What is the KNN algorithm?

KNN stands for K- Nearest Neighbors. It is the simple supervised machine learning algorithm which is extensively used to solve classification and regression problems. It has wide applications in the field of machine learning.

Supervised machine learning

The supervised machine learning algorithm is one that depends on the labeled input, then learns from that input dataset, and creates a function that produces an output (prediction) of unlabeled data based on the learning.

Example

Let’s imagine a computer as a small child. We want it to learn what a fish is. To make a child learn about the fish, we show him the fish, and we tell him, “This is a fish.” Sometimes, the child points at a creature and asks if it is a fish, and if the creature is not fish, we tell him, “No, it’s not a fish.”
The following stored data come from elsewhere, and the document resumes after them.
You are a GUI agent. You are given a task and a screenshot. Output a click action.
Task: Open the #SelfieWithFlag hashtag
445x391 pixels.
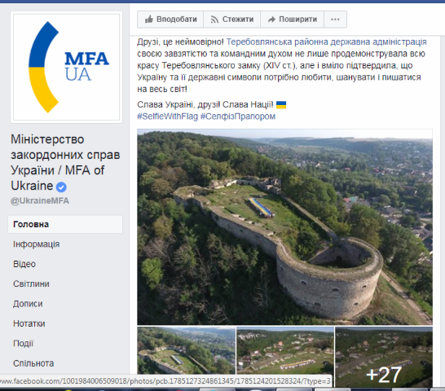coord(167,116)
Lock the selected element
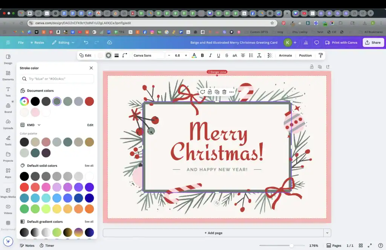386x250 pixels. (x=210, y=92)
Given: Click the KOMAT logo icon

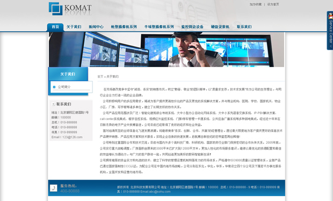Looking at the screenshot, I should 55,9.
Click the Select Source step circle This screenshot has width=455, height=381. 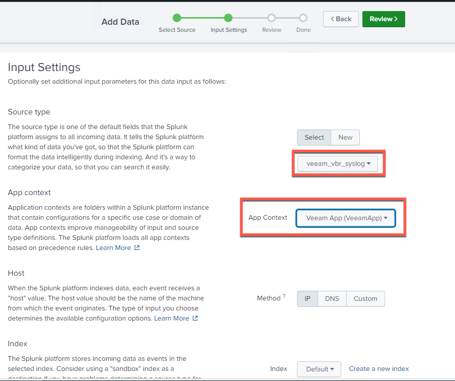point(177,18)
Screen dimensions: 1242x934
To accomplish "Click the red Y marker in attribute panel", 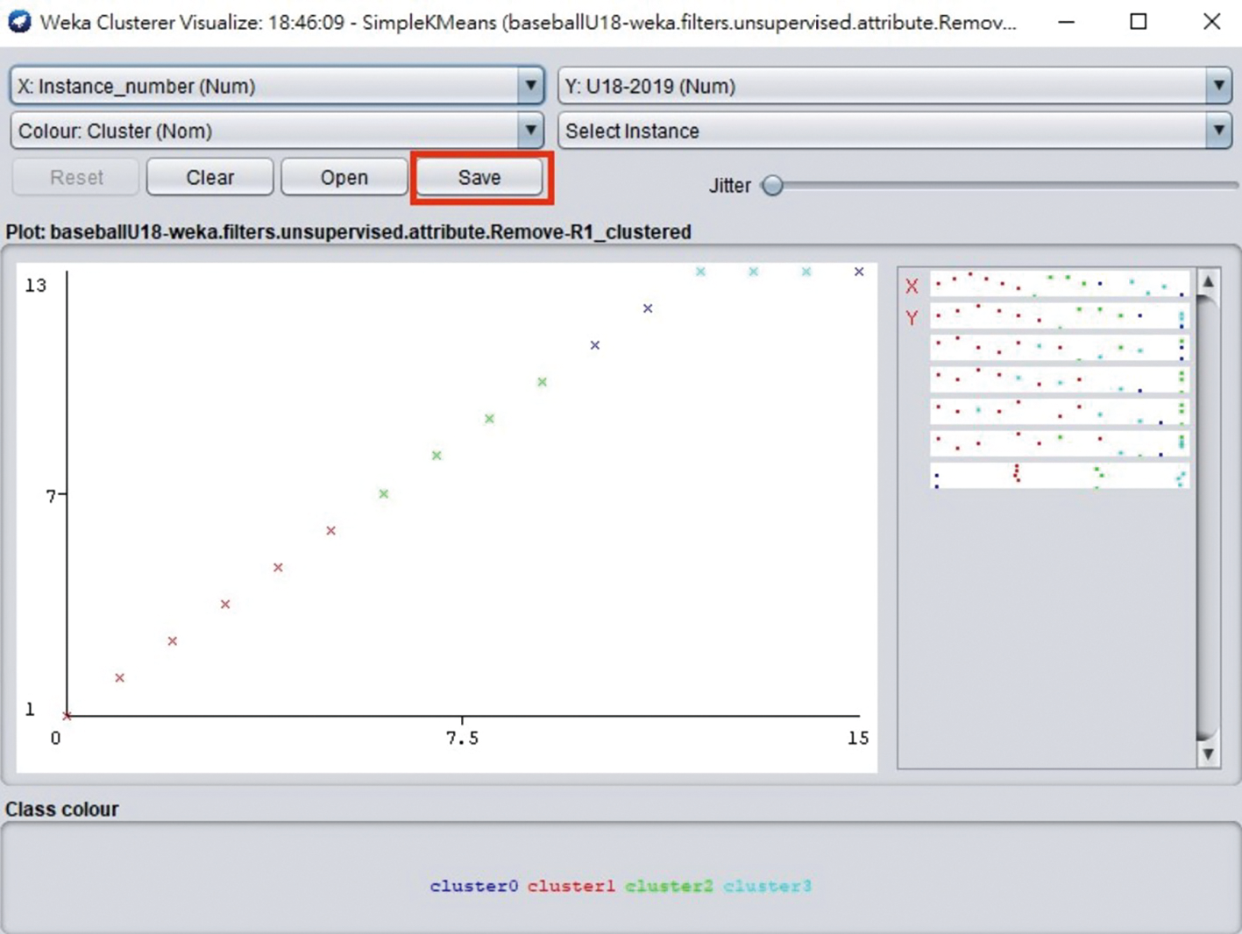I will click(912, 317).
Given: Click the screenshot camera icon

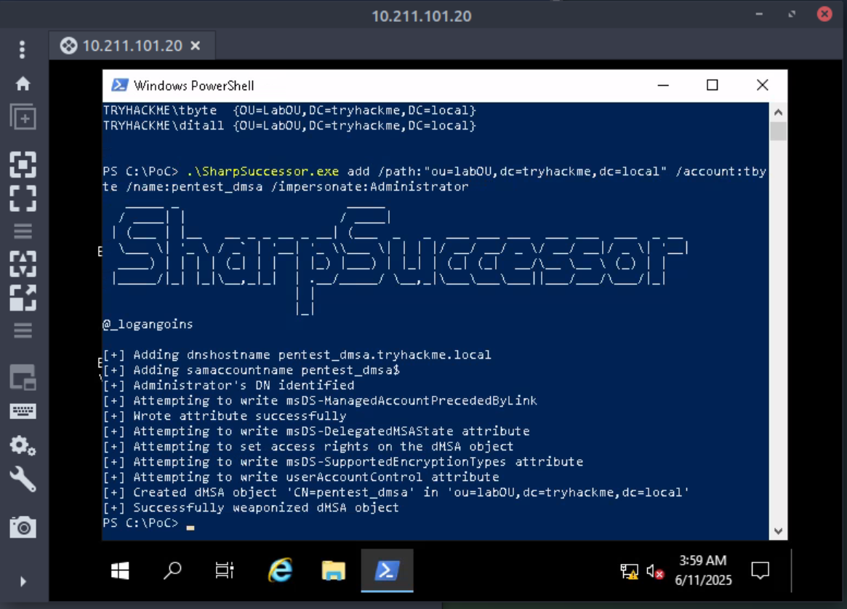Looking at the screenshot, I should coord(23,527).
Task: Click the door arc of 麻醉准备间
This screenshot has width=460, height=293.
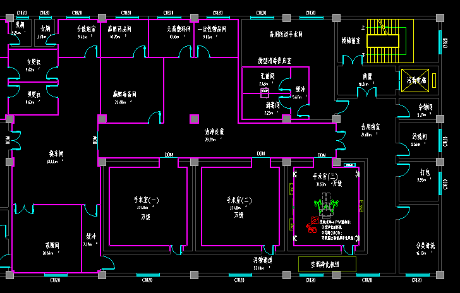Action: point(154,117)
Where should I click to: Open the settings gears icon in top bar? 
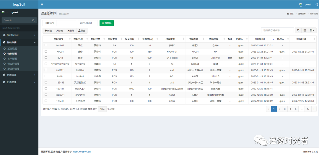(317, 4)
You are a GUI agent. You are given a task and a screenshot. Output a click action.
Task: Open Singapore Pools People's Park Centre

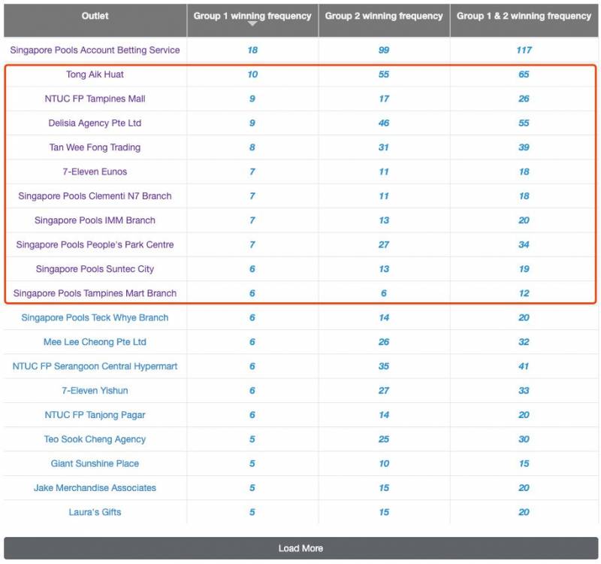[x=95, y=245]
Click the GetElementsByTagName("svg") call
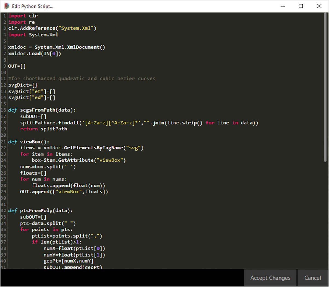The image size is (329, 287). 93,148
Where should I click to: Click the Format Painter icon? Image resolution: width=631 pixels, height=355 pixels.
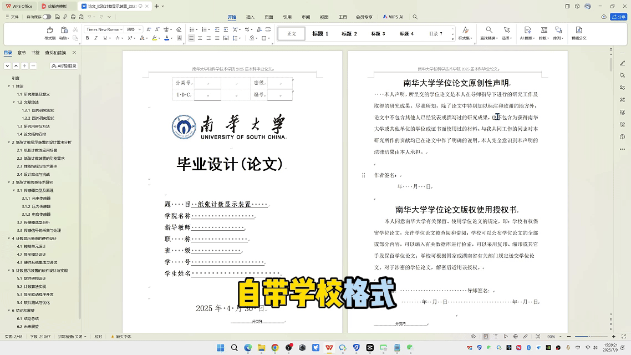[x=50, y=33]
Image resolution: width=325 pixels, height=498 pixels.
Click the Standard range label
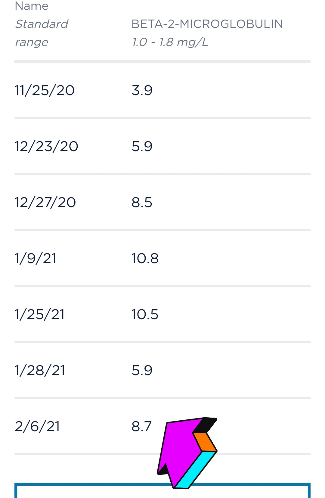pyautogui.click(x=42, y=33)

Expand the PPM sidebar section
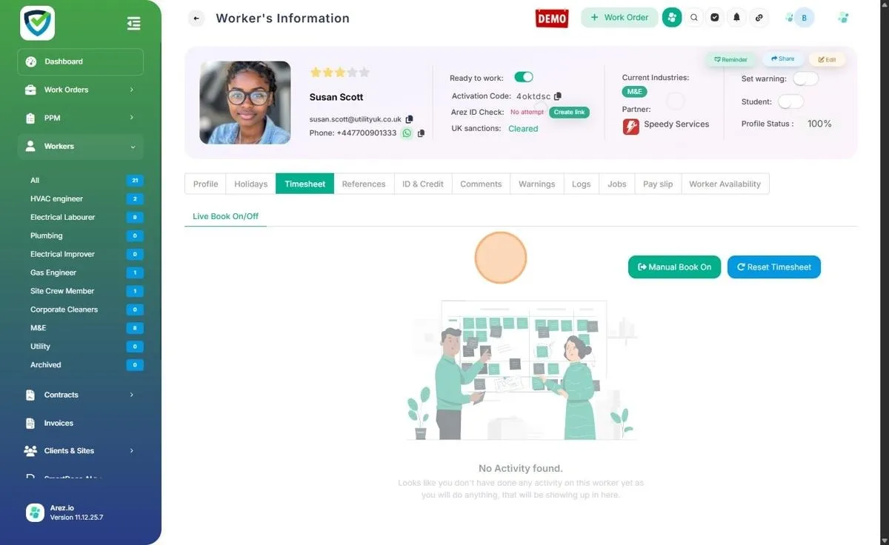click(80, 118)
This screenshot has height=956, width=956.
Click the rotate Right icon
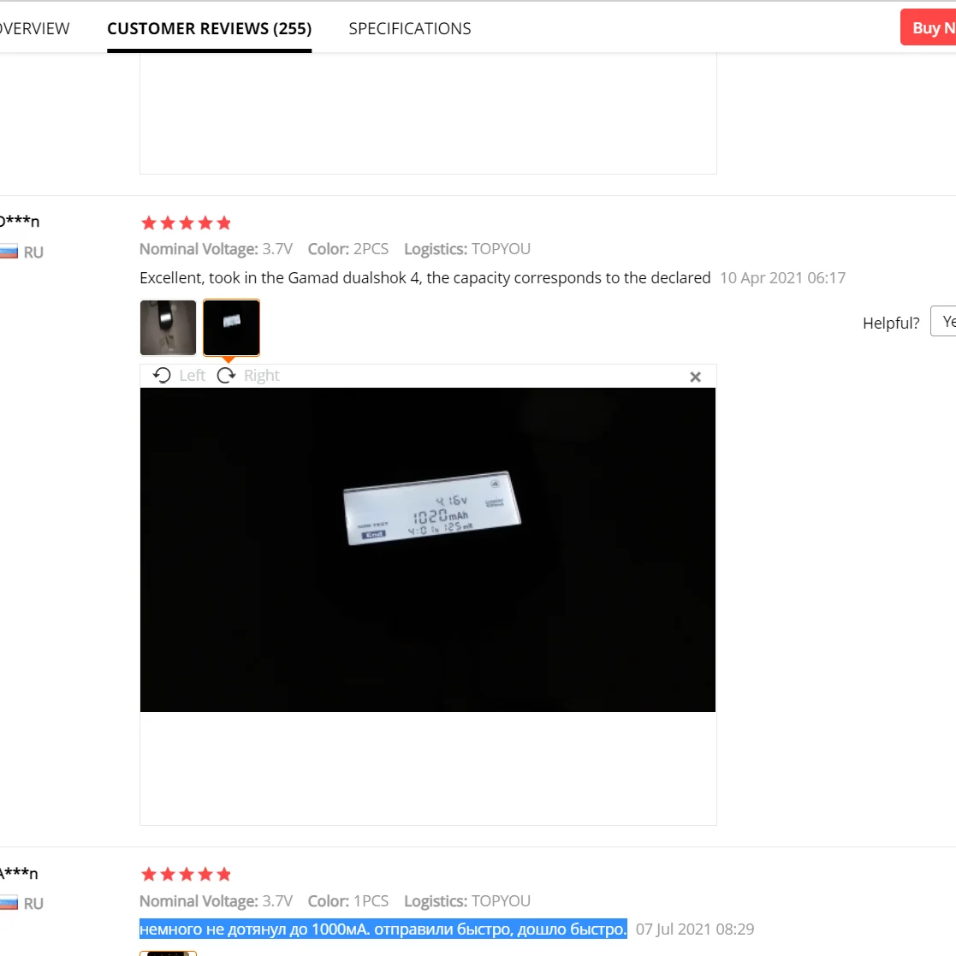pos(226,375)
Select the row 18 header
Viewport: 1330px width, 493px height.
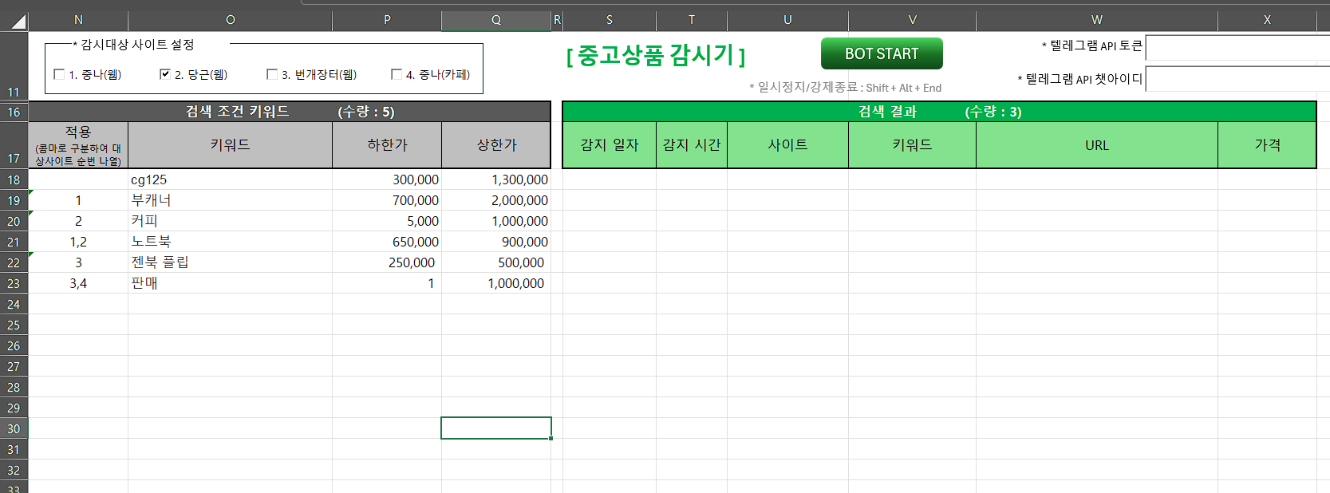click(14, 180)
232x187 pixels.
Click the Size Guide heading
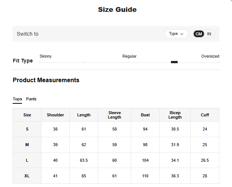117,10
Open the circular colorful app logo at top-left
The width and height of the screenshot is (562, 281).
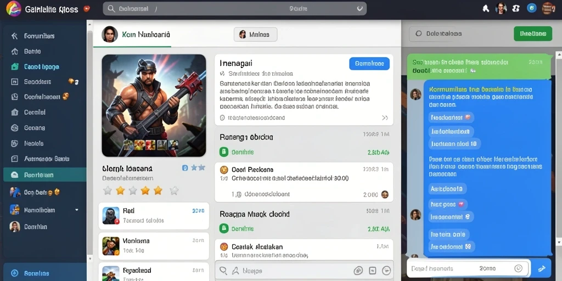(x=14, y=9)
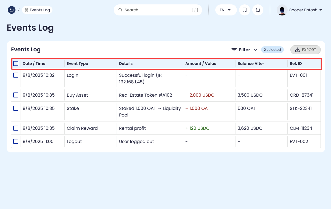Check the Login event row checkbox

16,75
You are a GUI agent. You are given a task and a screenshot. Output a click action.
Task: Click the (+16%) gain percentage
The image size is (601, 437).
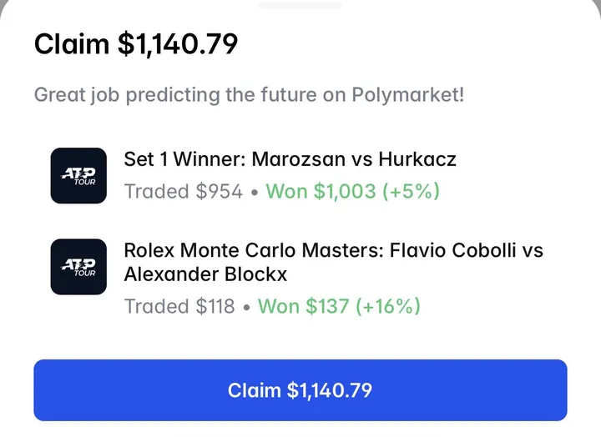tap(388, 306)
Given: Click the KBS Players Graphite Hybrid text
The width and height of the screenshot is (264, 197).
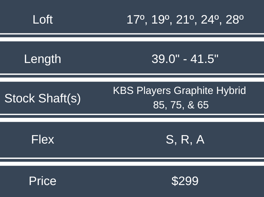Looking at the screenshot, I should click(x=180, y=91).
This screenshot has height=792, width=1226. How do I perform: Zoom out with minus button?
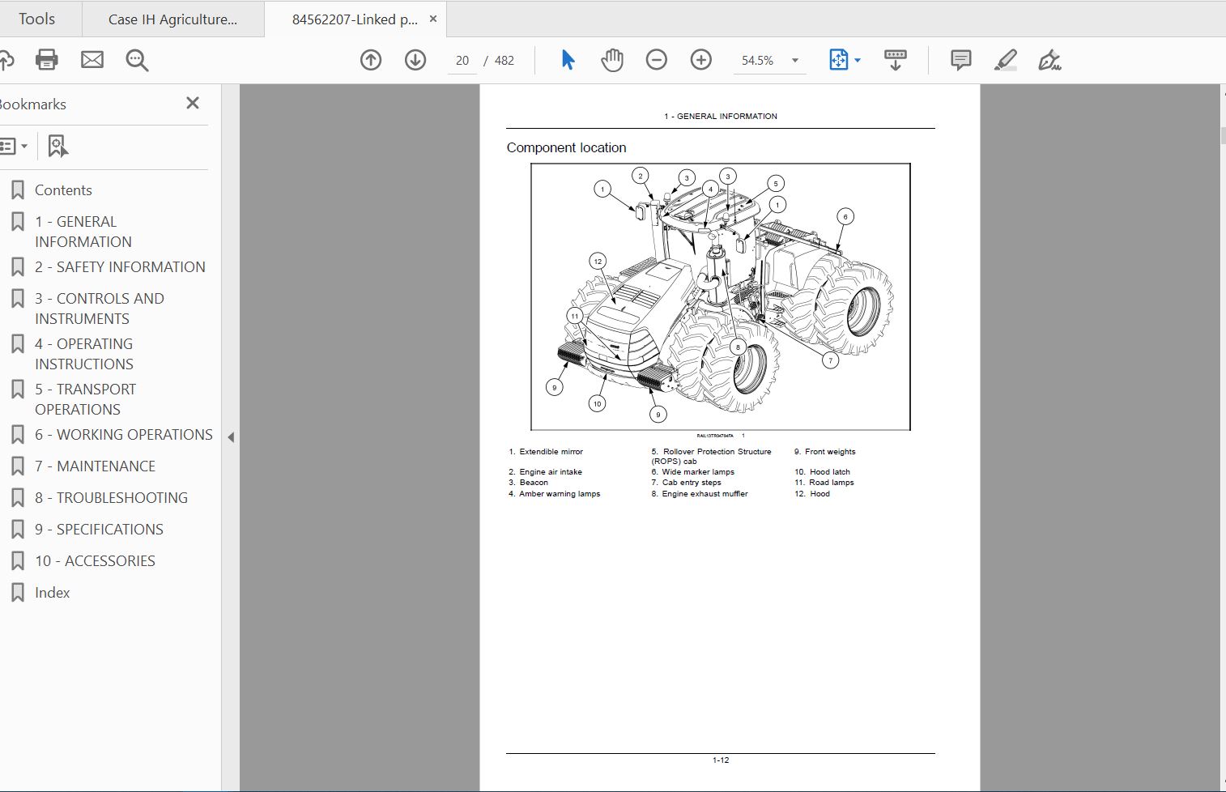[657, 60]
Similarly, we provide a computer with a labeled dataset in which input and output are provided. The algorithm learns from that dataset, and after that, we test the algorithm by providing only the input. Based on the previous learning, the algorithm predicts its output.

KNN

In the KNN algorithm, we train the model using a dataset. The algorithm classifies the dataset into different categories. Like in the previous example, some pictures are fish and some pictures are not fish.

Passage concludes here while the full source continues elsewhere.